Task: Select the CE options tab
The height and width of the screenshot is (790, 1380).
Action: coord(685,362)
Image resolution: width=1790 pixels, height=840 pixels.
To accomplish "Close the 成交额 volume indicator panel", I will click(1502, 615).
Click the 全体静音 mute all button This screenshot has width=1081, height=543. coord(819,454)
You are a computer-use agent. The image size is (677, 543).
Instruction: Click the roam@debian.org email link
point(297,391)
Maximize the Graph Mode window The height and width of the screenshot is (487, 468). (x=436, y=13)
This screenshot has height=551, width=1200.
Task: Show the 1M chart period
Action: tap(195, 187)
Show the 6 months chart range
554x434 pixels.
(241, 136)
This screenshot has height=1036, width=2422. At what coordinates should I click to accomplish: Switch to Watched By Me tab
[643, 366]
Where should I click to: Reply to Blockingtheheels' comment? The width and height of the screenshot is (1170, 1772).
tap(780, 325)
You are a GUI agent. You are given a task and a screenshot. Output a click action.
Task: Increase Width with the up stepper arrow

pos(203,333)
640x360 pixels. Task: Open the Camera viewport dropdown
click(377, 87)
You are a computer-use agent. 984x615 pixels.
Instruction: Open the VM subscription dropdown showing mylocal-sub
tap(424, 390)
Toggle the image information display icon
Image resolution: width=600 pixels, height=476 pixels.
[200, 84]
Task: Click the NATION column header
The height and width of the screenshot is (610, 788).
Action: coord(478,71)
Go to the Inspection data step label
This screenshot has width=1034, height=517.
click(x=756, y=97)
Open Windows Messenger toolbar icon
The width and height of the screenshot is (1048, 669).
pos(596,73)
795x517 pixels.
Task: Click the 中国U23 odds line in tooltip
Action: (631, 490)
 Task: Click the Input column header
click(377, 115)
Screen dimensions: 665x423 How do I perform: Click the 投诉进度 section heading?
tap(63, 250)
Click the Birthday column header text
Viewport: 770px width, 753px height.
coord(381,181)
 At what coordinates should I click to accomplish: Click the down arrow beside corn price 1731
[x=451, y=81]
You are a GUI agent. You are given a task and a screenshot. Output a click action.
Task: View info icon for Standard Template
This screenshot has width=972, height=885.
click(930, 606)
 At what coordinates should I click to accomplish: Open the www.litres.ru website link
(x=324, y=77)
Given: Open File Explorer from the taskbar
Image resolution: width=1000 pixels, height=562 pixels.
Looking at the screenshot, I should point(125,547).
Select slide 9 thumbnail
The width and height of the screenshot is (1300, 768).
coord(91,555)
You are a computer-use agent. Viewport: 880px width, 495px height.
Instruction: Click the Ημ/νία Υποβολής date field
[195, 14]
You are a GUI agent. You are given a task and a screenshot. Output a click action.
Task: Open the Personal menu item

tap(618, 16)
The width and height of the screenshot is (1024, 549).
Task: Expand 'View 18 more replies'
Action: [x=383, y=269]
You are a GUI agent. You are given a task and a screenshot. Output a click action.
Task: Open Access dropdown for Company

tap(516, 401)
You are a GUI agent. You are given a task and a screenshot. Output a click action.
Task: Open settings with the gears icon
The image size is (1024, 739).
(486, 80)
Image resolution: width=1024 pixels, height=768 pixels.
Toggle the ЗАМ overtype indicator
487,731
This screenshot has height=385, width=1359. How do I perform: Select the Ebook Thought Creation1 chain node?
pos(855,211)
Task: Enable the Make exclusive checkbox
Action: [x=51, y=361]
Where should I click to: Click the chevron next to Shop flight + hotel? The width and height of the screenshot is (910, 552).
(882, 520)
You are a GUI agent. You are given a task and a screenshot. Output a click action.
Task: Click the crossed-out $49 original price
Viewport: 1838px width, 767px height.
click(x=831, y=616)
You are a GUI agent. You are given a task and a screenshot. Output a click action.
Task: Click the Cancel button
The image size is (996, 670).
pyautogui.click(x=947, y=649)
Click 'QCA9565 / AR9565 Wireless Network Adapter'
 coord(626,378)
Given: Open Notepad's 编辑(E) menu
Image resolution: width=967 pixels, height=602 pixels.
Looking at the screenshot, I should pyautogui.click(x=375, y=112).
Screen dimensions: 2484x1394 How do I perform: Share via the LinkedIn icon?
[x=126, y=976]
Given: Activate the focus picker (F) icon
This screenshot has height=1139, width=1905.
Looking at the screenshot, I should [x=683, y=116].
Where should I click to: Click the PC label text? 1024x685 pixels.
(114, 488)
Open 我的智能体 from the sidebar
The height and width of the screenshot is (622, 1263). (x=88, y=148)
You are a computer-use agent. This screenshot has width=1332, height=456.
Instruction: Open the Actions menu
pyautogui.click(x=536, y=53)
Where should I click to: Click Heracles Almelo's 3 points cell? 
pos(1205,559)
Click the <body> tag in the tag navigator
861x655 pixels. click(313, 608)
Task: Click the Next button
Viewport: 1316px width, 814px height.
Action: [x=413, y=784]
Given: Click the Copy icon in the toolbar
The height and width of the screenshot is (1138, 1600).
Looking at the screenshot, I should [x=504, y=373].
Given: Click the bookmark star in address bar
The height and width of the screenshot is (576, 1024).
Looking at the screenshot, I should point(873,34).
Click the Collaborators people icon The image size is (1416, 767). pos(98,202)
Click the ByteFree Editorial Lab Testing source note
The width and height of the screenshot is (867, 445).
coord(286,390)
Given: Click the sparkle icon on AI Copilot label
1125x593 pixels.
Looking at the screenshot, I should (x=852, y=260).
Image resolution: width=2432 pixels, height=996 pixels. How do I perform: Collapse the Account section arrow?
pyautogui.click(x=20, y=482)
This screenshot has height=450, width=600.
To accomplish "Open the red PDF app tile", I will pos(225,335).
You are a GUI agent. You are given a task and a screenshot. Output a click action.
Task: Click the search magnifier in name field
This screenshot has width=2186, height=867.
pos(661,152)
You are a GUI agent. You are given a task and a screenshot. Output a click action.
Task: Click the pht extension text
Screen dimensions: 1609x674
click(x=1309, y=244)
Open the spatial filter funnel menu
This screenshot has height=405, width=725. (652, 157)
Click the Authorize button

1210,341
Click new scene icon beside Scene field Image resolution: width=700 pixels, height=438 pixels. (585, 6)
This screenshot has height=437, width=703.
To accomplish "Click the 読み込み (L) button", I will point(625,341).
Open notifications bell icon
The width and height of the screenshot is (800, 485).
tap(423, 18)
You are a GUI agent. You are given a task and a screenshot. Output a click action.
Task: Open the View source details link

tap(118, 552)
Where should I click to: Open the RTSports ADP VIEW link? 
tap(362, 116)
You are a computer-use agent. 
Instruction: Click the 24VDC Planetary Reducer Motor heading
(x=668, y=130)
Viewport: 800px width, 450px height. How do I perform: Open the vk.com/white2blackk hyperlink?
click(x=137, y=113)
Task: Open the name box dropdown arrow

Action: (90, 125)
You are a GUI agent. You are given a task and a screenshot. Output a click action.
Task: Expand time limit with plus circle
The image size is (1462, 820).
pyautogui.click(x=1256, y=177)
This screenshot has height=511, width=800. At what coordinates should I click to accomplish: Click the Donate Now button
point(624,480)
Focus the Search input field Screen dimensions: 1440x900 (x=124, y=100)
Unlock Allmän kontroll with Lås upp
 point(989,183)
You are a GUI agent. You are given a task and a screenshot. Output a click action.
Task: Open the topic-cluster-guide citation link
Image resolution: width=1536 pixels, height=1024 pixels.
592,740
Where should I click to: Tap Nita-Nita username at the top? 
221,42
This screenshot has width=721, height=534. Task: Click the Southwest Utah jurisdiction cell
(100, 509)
○ ○ ○ ○ ○
Prompt:
Within the material above, transcribe exactly the lines that run from the line holding "This screenshot has width=972, height=885." through the line holding "Given: Open Notepad's 编辑(E) menu".

Answer box:
This screenshot has width=972, height=885.
click(930, 606)
 At what coordinates should I click to accomplish: Open the www.litres.ru website link
(x=324, y=77)
Given: Open File Explorer from the taskbar
Image resolution: width=1000 pixels, height=562 pixels.
Looking at the screenshot, I should point(125,547).
Select slide 9 thumbnail
The width and height of the screenshot is (1300, 768).
coord(91,555)
You are a computer-use agent. Viewport: 880px width, 495px height.
Instruction: Click the Ημ/νία Υποβολής date field
[195, 14]
You are a GUI agent. You are given a task and a screenshot. Output a click action.
Task: Open the Personal menu item

tap(618, 16)
The width and height of the screenshot is (1024, 549).
Task: Expand 'View 18 more replies'
Action: [x=383, y=269]
You are a GUI agent. You are given a task and a screenshot. Output a click action.
Task: Open Access dropdown for Company

tap(516, 401)
You are a GUI agent. You are given a task and a screenshot. Output a click action.
Task: Open settings with the gears icon
The image size is (1024, 739).
(486, 80)
Image resolution: width=1024 pixels, height=768 pixels.
Toggle the ЗАМ overtype indicator
487,731
This screenshot has height=385, width=1359. How do I perform: Select the Ebook Thought Creation1 chain node?
pos(855,211)
Task: Enable the Make exclusive checkbox
Action: [x=51, y=361]
Where should I click to: Click the chevron next to Shop flight + hotel? The width and height of the screenshot is (910, 552).
(882, 520)
You are a GUI agent. You are given a task and a screenshot. Output a click action.
Task: Click the crossed-out $49 original price
Viewport: 1838px width, 767px height.
click(x=831, y=616)
You are a GUI agent. You are given a task and a screenshot. Output a click action.
Task: Click the Cancel button
The image size is (996, 670).
pyautogui.click(x=947, y=649)
Click 'QCA9565 / AR9565 Wireless Network Adapter'
 coord(626,378)
Given: Open Notepad's 编辑(E) menu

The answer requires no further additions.